=== Saved entries ===
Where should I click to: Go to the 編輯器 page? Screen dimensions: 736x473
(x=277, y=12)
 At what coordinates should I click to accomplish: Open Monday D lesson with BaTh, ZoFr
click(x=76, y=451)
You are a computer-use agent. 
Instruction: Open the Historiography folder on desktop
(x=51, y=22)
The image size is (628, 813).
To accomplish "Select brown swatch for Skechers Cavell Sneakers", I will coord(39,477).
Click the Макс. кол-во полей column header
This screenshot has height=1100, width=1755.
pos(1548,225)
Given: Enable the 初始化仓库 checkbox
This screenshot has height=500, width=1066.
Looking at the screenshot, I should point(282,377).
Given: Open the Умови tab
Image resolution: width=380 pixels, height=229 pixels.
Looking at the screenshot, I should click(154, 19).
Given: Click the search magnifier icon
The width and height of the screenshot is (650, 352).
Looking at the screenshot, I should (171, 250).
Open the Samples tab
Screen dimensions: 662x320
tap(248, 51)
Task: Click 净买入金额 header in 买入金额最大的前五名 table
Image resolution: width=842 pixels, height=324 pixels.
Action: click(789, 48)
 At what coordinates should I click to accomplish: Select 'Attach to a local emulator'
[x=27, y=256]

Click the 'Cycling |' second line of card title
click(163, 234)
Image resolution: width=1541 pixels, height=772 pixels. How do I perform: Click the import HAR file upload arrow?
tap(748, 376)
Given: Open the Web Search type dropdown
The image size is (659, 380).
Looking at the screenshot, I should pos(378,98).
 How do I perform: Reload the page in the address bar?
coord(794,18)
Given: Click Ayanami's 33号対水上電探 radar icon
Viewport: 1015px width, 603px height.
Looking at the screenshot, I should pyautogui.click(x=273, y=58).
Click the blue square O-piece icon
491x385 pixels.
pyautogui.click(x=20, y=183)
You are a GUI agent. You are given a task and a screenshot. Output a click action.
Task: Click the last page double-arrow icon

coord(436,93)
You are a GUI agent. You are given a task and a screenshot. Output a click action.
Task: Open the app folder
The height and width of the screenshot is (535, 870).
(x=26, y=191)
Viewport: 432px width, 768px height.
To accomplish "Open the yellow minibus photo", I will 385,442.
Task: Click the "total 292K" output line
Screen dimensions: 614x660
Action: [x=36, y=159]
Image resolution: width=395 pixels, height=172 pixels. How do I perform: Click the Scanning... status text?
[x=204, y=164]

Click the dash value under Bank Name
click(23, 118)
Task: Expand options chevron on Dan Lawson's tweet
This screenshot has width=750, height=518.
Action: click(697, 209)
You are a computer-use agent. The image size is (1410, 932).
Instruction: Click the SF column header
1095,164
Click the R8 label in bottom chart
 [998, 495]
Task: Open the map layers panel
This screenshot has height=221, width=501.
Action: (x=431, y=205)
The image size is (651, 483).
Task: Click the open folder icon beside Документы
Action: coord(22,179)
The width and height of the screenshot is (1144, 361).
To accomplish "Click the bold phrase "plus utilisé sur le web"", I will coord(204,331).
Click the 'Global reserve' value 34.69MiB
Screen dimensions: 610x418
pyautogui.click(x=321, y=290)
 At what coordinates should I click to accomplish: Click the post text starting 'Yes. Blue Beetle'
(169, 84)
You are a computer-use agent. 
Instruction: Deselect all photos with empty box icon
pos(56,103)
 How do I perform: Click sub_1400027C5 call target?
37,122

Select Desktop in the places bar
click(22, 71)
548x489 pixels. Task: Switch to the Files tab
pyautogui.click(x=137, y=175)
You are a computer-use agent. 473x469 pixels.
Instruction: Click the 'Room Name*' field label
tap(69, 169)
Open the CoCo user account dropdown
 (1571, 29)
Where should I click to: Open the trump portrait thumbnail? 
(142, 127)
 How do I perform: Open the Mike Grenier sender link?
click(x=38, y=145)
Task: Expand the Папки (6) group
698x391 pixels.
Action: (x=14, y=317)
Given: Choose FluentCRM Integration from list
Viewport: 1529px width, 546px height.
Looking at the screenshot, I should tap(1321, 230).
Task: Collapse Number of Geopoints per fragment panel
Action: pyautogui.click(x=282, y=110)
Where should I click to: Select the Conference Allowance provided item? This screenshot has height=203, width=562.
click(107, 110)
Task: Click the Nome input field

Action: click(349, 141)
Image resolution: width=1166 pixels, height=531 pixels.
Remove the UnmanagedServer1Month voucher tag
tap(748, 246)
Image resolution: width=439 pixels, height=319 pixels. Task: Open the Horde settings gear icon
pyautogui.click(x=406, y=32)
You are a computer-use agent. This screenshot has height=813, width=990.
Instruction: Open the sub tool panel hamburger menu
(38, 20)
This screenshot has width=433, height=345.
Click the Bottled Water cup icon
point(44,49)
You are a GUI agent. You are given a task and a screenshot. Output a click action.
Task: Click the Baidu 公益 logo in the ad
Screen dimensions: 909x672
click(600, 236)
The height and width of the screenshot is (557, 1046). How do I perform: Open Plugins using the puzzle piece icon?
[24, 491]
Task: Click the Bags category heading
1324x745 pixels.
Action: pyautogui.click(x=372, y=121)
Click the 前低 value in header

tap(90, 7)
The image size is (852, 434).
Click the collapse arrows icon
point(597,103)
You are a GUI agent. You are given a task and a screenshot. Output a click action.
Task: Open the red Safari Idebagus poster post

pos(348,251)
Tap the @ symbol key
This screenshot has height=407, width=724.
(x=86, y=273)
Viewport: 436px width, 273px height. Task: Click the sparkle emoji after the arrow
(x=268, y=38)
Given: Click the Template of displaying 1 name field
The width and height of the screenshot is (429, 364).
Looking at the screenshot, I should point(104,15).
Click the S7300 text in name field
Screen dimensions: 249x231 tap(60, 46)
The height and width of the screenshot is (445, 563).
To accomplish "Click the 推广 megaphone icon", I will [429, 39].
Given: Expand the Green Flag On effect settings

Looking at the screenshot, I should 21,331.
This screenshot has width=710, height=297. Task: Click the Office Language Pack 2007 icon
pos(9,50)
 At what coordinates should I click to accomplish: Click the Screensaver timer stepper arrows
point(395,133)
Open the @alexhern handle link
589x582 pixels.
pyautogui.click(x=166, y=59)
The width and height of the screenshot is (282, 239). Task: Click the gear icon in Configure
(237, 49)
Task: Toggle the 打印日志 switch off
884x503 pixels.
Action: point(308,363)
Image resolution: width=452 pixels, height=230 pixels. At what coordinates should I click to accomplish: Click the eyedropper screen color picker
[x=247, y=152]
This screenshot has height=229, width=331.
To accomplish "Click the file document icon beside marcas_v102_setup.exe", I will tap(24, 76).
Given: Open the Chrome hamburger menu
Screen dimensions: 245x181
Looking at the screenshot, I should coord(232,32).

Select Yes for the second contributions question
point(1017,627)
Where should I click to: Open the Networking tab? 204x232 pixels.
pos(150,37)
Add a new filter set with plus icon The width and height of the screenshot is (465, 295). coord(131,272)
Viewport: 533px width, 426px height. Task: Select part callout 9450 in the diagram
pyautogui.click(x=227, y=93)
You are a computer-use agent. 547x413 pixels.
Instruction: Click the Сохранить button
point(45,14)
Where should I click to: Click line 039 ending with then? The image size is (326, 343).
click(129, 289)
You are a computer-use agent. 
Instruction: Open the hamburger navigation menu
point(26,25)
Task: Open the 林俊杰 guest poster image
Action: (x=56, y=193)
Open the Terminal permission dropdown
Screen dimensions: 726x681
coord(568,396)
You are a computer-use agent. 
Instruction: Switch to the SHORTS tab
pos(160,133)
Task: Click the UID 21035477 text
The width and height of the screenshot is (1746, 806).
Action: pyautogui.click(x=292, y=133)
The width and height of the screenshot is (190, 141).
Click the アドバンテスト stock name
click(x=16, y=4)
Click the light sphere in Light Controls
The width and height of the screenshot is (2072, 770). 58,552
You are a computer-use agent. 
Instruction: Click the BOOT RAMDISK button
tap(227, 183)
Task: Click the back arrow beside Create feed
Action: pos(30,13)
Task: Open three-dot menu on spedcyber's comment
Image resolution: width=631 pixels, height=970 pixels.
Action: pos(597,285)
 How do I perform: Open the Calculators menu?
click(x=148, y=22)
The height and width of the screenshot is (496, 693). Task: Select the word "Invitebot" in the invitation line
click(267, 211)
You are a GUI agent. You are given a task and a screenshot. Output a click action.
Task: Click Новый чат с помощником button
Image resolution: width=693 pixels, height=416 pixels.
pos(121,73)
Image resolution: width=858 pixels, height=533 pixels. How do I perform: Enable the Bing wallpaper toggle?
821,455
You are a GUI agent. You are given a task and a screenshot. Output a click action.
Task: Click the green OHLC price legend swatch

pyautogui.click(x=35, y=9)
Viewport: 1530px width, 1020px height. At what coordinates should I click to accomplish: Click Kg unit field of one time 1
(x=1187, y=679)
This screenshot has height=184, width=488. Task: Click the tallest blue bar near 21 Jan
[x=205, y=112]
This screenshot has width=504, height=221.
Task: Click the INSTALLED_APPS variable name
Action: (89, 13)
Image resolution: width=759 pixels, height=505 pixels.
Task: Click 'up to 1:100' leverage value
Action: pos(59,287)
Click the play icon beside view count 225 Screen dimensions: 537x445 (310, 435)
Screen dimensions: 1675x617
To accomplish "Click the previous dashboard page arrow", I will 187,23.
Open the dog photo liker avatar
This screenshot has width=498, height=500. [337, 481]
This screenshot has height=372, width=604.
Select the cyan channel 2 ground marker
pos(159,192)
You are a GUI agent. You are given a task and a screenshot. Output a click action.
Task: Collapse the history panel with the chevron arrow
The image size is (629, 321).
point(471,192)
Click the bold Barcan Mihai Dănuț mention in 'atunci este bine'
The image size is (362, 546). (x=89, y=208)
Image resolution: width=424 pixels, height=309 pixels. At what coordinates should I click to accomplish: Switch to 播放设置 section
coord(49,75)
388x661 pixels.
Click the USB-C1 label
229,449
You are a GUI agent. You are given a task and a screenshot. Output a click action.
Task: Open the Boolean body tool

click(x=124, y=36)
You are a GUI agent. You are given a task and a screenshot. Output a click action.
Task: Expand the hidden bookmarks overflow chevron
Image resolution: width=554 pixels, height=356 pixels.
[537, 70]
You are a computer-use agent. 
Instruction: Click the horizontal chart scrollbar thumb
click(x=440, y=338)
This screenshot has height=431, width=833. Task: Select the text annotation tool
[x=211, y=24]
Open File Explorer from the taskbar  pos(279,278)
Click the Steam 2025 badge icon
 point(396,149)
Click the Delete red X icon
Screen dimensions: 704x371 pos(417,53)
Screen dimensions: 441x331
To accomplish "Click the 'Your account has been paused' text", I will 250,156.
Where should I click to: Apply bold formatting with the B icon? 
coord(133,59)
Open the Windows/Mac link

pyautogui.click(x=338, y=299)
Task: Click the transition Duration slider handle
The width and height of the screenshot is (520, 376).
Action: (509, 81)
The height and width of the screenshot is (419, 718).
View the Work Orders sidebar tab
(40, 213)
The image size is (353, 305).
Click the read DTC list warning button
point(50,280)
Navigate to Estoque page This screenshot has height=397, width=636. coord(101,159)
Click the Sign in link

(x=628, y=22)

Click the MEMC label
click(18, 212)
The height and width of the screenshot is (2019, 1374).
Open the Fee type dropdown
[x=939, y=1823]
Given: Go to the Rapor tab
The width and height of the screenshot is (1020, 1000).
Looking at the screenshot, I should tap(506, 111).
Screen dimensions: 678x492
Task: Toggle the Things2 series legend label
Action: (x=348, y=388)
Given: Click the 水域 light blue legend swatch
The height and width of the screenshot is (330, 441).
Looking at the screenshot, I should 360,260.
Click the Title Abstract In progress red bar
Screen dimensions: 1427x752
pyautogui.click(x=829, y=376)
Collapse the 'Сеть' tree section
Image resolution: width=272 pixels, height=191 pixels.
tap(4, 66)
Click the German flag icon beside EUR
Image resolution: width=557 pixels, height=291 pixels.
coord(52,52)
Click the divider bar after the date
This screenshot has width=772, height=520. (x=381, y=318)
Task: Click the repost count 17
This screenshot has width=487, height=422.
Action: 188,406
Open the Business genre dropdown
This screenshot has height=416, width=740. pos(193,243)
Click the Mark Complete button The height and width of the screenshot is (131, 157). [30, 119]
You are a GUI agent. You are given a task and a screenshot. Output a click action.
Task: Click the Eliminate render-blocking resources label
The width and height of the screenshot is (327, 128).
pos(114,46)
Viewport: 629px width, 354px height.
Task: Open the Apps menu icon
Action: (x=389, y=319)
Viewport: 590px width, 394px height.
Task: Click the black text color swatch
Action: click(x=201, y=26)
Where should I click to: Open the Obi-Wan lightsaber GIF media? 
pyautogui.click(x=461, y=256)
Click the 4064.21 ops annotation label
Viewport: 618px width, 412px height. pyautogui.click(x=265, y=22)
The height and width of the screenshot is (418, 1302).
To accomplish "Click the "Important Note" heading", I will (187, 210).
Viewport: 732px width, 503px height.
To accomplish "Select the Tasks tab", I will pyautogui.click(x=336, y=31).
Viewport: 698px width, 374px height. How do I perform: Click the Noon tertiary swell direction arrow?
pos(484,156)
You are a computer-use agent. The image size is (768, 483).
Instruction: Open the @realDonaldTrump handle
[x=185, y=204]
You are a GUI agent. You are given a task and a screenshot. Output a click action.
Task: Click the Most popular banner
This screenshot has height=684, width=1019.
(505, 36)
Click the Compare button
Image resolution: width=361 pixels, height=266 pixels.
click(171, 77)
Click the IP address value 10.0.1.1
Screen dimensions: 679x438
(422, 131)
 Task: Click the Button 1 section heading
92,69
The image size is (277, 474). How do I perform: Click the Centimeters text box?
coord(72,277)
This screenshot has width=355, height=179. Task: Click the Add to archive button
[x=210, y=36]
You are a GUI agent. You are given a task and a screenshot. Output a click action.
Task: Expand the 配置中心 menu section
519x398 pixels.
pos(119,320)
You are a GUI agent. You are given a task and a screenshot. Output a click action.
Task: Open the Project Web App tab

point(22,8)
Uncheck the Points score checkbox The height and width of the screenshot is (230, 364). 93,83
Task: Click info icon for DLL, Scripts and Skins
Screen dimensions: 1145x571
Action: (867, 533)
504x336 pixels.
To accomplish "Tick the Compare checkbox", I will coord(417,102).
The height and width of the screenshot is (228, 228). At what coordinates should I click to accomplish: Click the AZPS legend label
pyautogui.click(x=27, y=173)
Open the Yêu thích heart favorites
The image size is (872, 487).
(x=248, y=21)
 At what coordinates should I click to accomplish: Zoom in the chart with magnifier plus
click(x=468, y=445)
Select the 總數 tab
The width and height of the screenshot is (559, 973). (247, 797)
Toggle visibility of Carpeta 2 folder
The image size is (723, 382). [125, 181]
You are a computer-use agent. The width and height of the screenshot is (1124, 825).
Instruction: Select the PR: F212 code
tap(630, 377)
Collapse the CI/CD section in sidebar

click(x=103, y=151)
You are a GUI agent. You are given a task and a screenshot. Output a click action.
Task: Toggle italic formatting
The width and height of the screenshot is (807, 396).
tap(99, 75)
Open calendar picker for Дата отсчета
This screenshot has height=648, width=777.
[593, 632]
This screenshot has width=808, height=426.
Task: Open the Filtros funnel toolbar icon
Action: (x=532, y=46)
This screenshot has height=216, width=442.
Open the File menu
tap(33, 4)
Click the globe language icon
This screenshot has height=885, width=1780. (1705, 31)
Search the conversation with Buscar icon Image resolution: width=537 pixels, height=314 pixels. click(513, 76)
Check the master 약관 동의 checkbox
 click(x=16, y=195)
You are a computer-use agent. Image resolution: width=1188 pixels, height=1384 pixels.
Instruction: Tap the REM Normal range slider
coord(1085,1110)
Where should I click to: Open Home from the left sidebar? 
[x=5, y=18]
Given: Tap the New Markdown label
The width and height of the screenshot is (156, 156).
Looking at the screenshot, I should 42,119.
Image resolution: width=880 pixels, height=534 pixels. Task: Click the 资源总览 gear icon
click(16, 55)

=== What the exercise asks ===
Could you write out, exactly as they stand, only the lines above that begin at the line with "Open the Business genre dropdown" and stop after the line with "The height and width of the screenshot is (418, 1302)."?

=== Expected answer ===
Open the Business genre dropdown
This screenshot has height=416, width=740. pos(193,243)
Click the Mark Complete button The height and width of the screenshot is (131, 157). [30, 119]
You are a GUI agent. You are given a task and a screenshot. Output a click action.
Task: Click the Eliminate render-blocking resources label
The width and height of the screenshot is (327, 128).
pos(114,46)
Viewport: 629px width, 354px height.
Task: Open the Apps menu icon
Action: (x=389, y=319)
Viewport: 590px width, 394px height.
Task: Click the black text color swatch
Action: click(x=201, y=26)
Where should I click to: Open the Obi-Wan lightsaber GIF media? 
pyautogui.click(x=461, y=256)
Click the 4064.21 ops annotation label
Viewport: 618px width, 412px height. pyautogui.click(x=265, y=22)
The height and width of the screenshot is (418, 1302).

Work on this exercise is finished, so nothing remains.